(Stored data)
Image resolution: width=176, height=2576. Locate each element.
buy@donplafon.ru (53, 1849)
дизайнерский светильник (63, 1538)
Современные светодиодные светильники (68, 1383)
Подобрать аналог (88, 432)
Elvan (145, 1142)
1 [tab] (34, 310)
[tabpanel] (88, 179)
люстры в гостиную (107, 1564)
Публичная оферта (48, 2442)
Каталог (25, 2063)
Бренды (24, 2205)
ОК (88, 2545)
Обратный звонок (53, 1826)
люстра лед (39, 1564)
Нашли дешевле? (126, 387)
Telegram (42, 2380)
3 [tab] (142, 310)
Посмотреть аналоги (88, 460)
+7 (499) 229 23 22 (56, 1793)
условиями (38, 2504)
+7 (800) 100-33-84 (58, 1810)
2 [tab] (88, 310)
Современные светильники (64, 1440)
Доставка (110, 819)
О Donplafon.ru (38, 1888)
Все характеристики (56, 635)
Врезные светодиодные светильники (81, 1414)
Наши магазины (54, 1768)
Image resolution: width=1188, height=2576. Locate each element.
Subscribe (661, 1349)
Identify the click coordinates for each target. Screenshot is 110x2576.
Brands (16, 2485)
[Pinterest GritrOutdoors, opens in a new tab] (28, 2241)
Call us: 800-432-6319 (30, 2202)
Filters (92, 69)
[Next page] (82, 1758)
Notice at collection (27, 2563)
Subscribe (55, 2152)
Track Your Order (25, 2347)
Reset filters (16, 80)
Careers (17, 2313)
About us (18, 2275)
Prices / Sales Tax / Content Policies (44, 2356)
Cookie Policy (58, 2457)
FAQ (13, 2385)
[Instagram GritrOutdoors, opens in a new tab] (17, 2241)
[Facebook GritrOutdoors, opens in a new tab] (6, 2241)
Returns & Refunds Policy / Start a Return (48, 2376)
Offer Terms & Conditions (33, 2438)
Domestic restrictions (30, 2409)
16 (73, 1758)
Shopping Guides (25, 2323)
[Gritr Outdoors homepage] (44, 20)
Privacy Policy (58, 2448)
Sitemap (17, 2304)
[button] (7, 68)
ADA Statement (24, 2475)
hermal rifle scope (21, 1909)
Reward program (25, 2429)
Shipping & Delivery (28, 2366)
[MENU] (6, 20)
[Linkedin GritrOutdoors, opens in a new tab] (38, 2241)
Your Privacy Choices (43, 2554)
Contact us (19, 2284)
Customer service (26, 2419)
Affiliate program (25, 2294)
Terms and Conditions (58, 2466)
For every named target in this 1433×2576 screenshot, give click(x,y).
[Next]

How to complete this task => Find the word "Policy" in the entries above, then copy each line that holds it.

Solution for this problem =>
Cookie Policy (58, 2457)
Returns & Refunds Policy / Start a Return (48, 2376)
Privacy Policy (58, 2448)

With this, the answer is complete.